§ WRITTEN REQUEST: Starting at the line that contains "Actualités (79, 1264)" and ending at the line that contains "Top Rated (213, 866)", write out every line of the listing again, including the requests, and add 64 to each coordinate in the answers.

§ EXERCISE INPUTS:
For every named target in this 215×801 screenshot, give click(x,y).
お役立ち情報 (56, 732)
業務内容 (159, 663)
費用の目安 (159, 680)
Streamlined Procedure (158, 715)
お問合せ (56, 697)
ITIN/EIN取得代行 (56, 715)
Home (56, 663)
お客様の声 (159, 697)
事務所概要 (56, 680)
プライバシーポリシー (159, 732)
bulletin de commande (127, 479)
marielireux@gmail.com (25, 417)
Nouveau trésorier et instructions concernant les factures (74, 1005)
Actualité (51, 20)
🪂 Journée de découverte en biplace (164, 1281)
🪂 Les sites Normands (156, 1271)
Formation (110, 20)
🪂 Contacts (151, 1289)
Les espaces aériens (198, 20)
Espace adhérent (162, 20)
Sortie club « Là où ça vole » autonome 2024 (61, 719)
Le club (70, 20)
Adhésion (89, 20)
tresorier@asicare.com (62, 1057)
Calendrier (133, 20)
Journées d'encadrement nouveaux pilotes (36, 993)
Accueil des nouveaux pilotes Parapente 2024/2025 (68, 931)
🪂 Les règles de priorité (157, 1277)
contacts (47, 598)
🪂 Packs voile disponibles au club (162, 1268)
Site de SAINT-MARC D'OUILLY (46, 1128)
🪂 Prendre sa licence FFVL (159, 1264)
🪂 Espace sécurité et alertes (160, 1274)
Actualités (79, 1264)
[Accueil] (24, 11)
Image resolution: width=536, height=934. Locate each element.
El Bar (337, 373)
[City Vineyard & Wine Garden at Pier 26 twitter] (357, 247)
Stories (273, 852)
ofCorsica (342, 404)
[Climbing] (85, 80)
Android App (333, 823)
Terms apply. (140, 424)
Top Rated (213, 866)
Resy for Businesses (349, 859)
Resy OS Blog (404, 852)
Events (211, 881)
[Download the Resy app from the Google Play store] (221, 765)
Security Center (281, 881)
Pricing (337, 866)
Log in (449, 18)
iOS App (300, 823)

§ FULL OUTPUT:
Actualités (143, 1328)
[Accueil] (88, 75)
Image resolution: width=536, height=934. Locate each element.
El Bar (401, 437)
[City Vineyard & Wine Garden at Pier 26 twitter] (421, 311)
Stories (337, 916)
ofCorsica (406, 468)
[Climbing] (149, 144)
Android App (397, 887)
Terms apply. (204, 488)
Top Rated (277, 930)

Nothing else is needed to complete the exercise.